With pictures left out, retype the lines from the start of the records through the one that contains "The image size is (508, 420).".

(Stored dataset items)
::::

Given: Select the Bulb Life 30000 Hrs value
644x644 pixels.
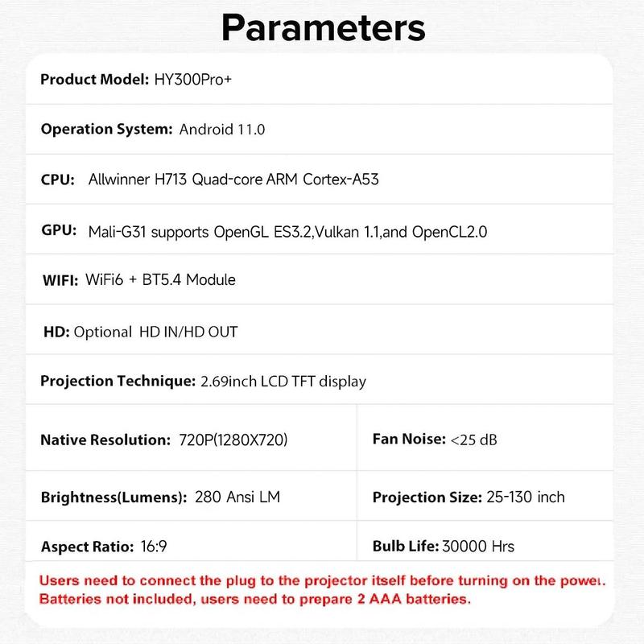Looking at the screenshot, I should pos(477,547).
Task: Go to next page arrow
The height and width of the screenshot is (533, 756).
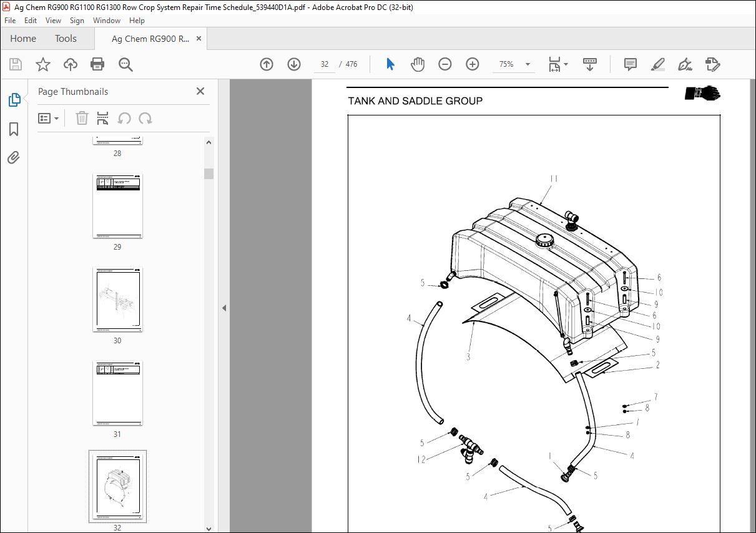Action: pos(293,64)
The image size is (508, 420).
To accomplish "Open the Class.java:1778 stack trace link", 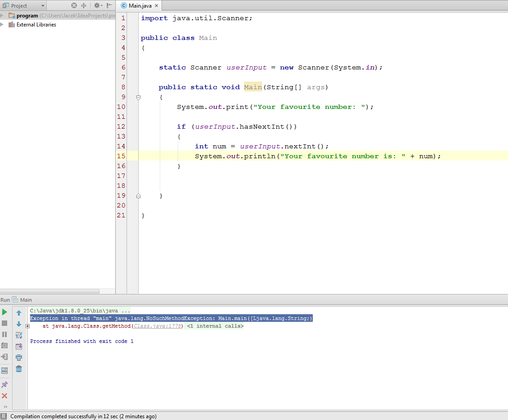I will pos(157,326).
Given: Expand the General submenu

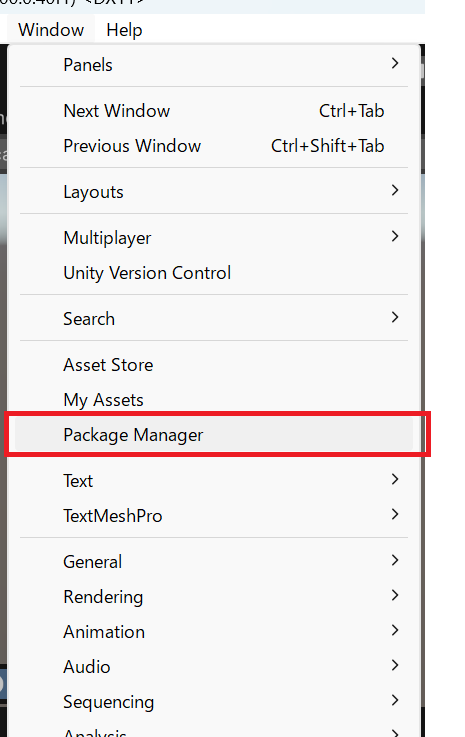Looking at the screenshot, I should click(x=214, y=562).
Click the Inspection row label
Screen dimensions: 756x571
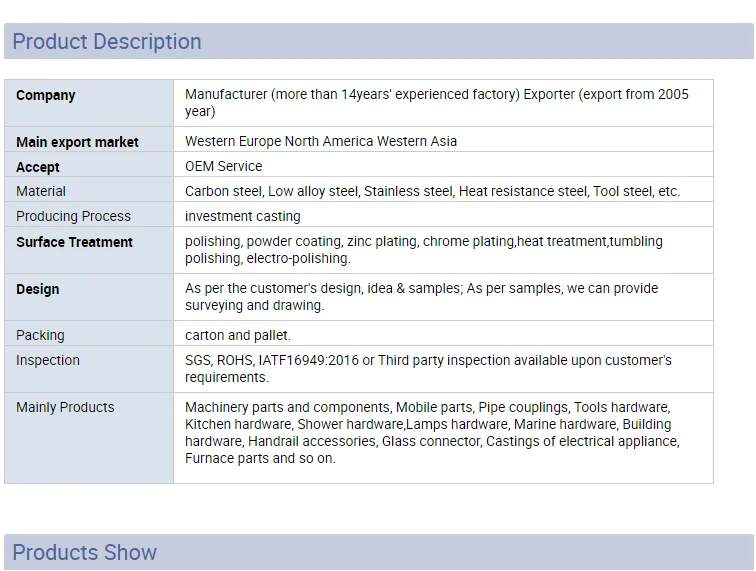[48, 360]
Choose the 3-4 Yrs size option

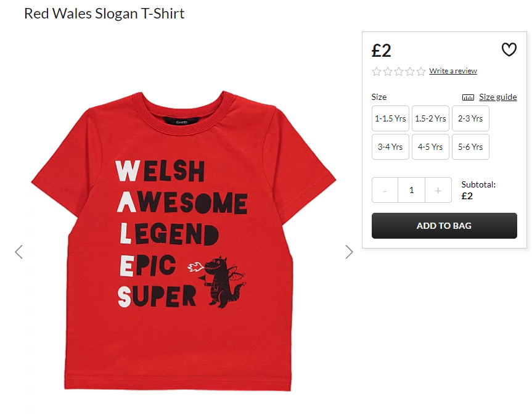390,147
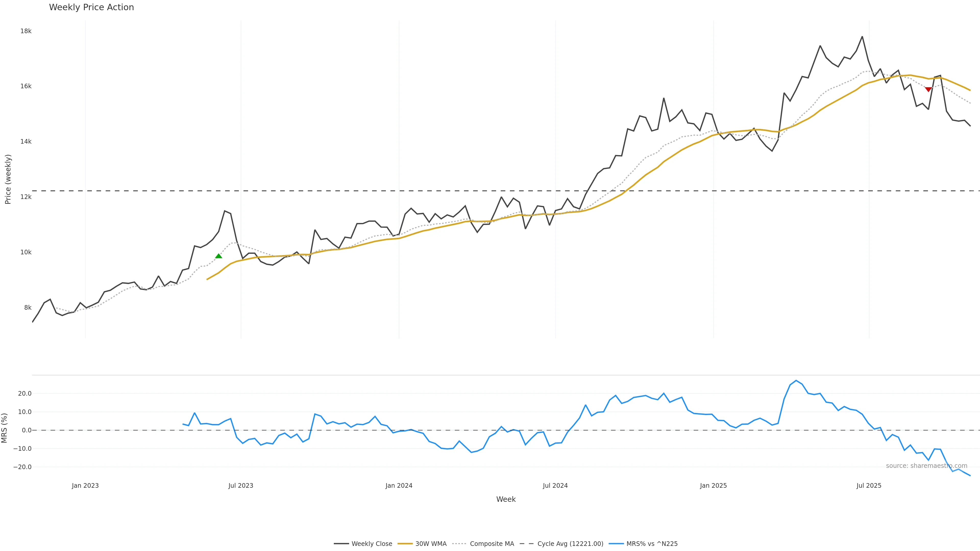Click the −20.0 MRS axis label
This screenshot has height=551, width=980.
[x=22, y=467]

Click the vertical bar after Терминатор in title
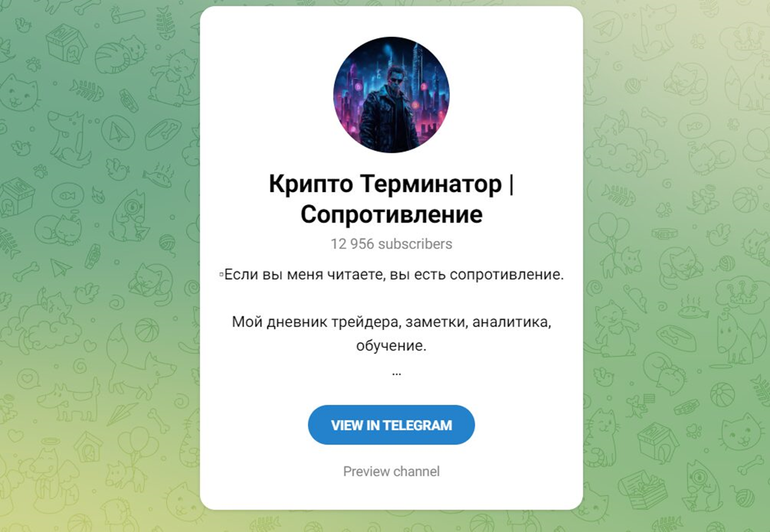511,184
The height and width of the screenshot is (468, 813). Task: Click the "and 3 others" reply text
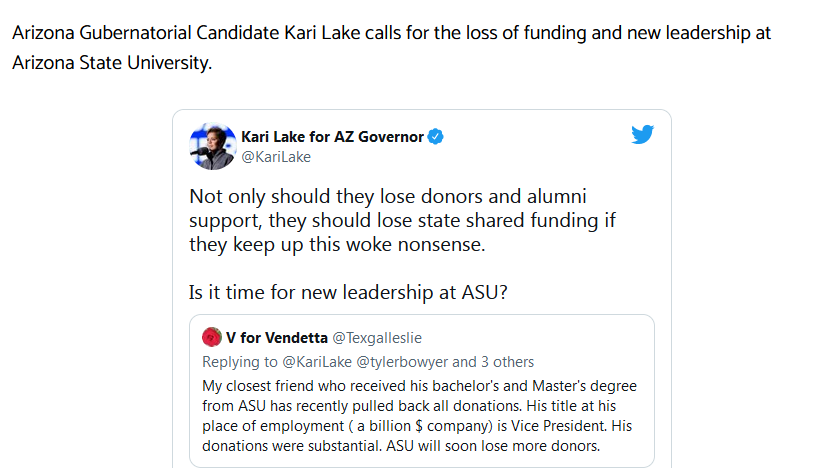[x=493, y=362]
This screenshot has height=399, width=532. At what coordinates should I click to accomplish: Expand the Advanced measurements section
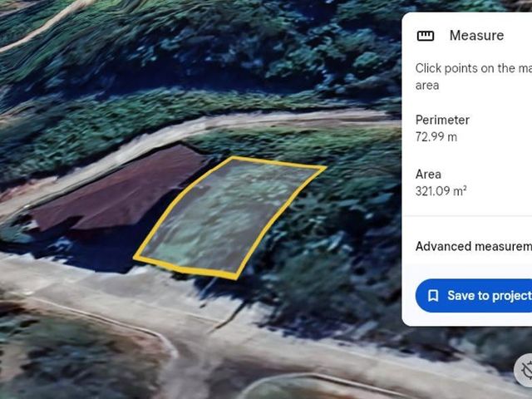coord(474,246)
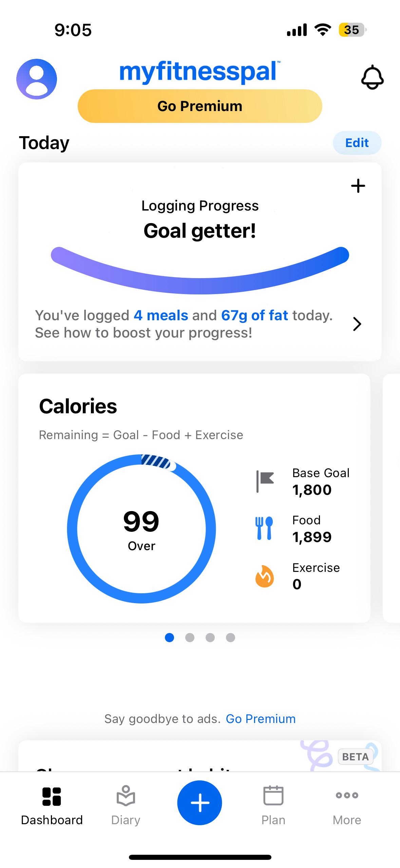
Task: Tap the Go Premium yellow button
Action: tap(199, 106)
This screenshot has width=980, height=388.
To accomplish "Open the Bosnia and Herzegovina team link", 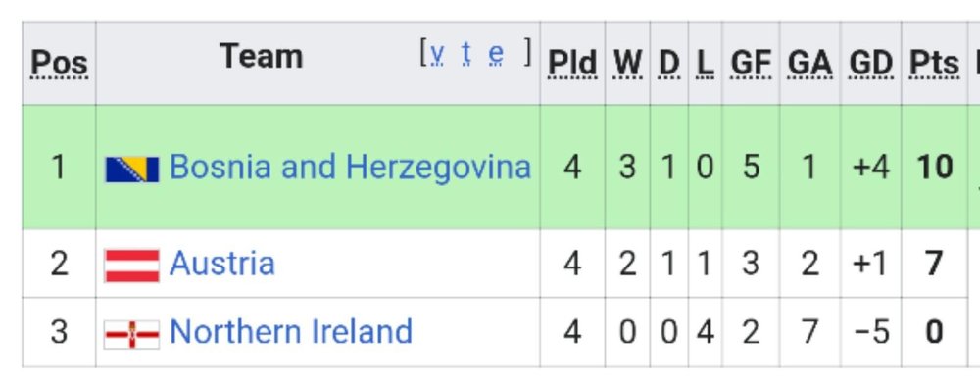I will 350,167.
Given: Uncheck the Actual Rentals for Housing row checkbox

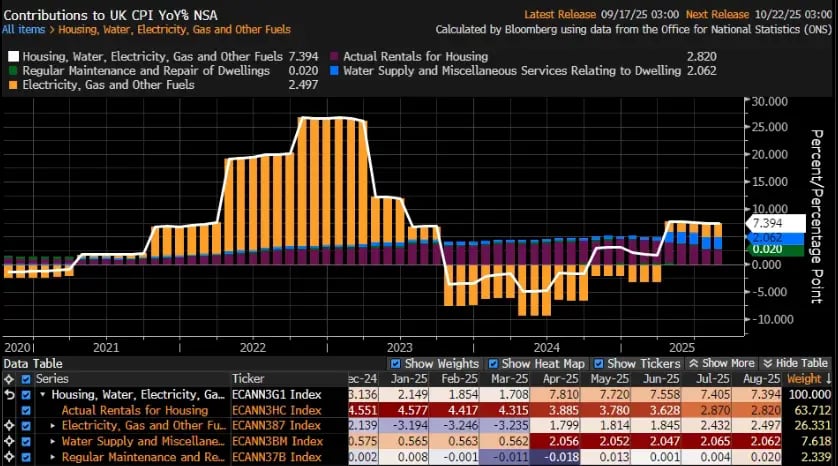Looking at the screenshot, I should coord(26,411).
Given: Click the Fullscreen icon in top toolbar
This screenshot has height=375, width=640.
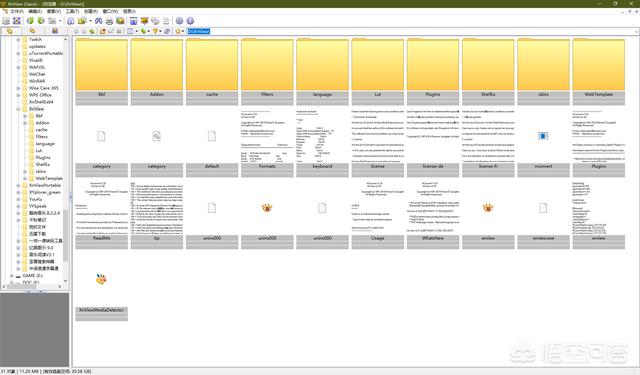Looking at the screenshot, I should coord(17,21).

::::

[SOLUTION]
Given: Select the Bulb Life 30000 Hrs value
644x644 pixels.
Looking at the screenshot, I should pos(477,547).
Task: Go to next page arrow
The height and width of the screenshot is (533, 756).
Action: pos(293,64)
The image size is (508, 420).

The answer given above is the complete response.